The race ended at the two-hour mark, after 84 laps instead of the planned 90, by which point the organisers had issued an official lap chart. Luca di Montezemolo, the lissom 26-year-old Ferrari team boss, jumped the pitwall and repeatedly leapt into the air, his arms outstretched, as Lauda crossed the line to win. He did the same again when, half a minute later, Regazzoni finished second. The Ferraris had lapped Emerson Fittipaldi (McLaren; third), who had won the previous two Spanish Grands Prix, as well as Hans-Joachim Stuck (March; fourth), and they had twice lapped Jody Scheckter (Tyrrell; fifth), who scored F1 points for the first time.
Regazzoni headed the F1 drivers’ world championship standings, with 16 points; second was Lauda, on 15, and third Fittipaldi, with 13. Lauda won one grand prix more that year (Zandvoort) as did Regazzoni (Nürburgring). Peterson won three of the remaining 11 grands prix, while Fittipaldi, Scheckter, and Reutemann all won two. By the time the F1 circus rolled into Watkins Glen for the 15th and final grand prix of the season, three drivers were still in contention for the F1 drivers’ world championship: Regazzoni (with 52 points), Fittipaldi (52 also), and Scheckter (45). Fittipaldi clinched it with a faultless drive to fourth place.
As I say, I hate to be that guy who says that F1 was better back then, but I would be very surprised if, by the time the F1 circus rolls into Yas Marina for the 24th and final grand prix of the 2024 season, there are even two drivers still in contention for the F1 drivers’ world championship, let alone three. Equally, I would be astonished if by that time seven drivers had won grands prix, as they did in 1974.
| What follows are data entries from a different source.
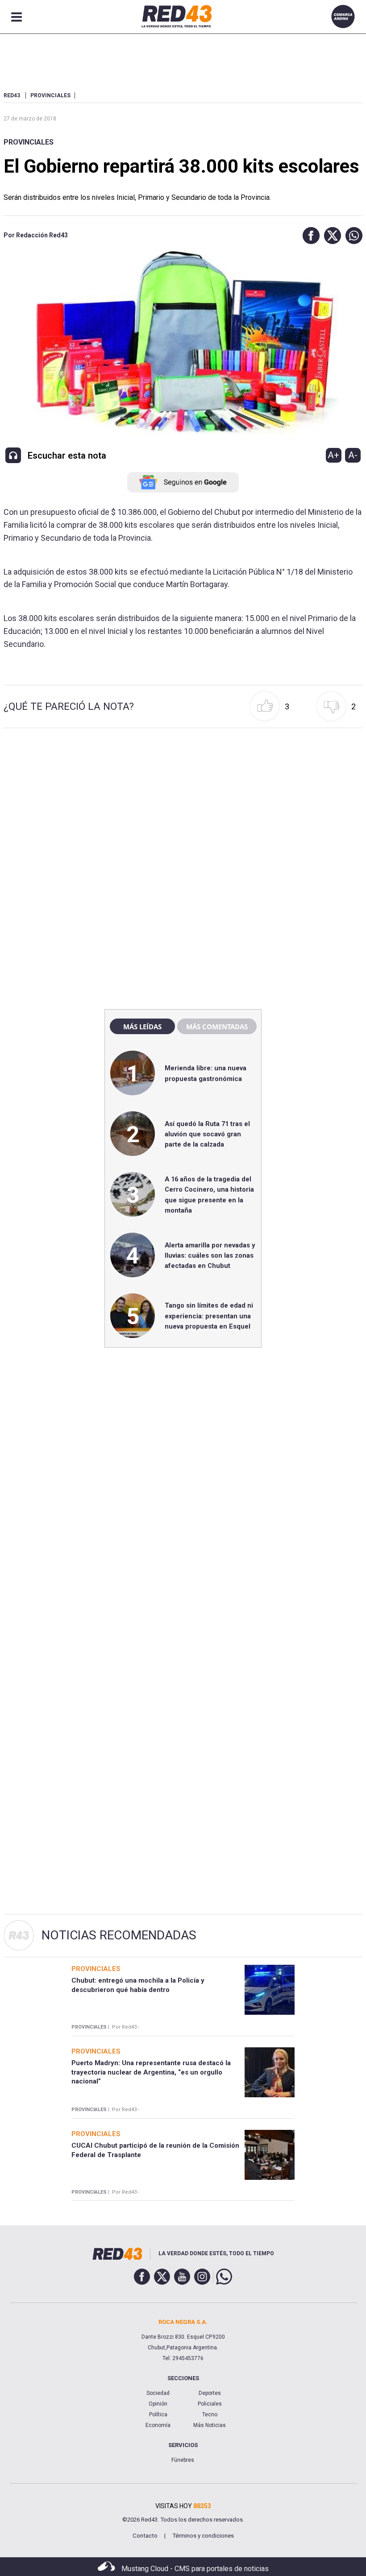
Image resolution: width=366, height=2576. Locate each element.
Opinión (158, 2404)
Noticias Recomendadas (119, 1935)
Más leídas (142, 1026)
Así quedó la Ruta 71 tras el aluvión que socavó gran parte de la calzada (207, 1134)
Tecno (209, 2414)
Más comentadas (217, 1026)
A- (353, 455)
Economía (158, 2425)
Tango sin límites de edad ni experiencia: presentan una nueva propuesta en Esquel (209, 1315)
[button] (309, 235)
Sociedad (158, 2393)
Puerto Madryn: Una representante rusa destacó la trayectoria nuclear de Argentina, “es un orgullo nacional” (151, 2072)
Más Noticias (209, 2425)
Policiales (210, 2404)
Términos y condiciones (203, 2535)
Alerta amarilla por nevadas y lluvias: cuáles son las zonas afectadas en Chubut (210, 1255)
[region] (183, 810)
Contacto (145, 2535)
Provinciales (29, 142)
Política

But perhaps I am biased. I was 11 in 1974, and that year I attended my first grand prix, at Brands Hatch, where I sat or more often jumped to my feet to watch Lauda lead for Ferrari until a puncture ruined his run six laps from the end, Scheckter then win for Tyrrell, and Reutemann drive from fourth on the grid to sixth at the flag, the elegance of his Gordon Murray-designed and Bernie Ecclestone-liveried Brabham BT44 making an impression on me so powerful that I still thrill to the sight of photographs of it half a century later.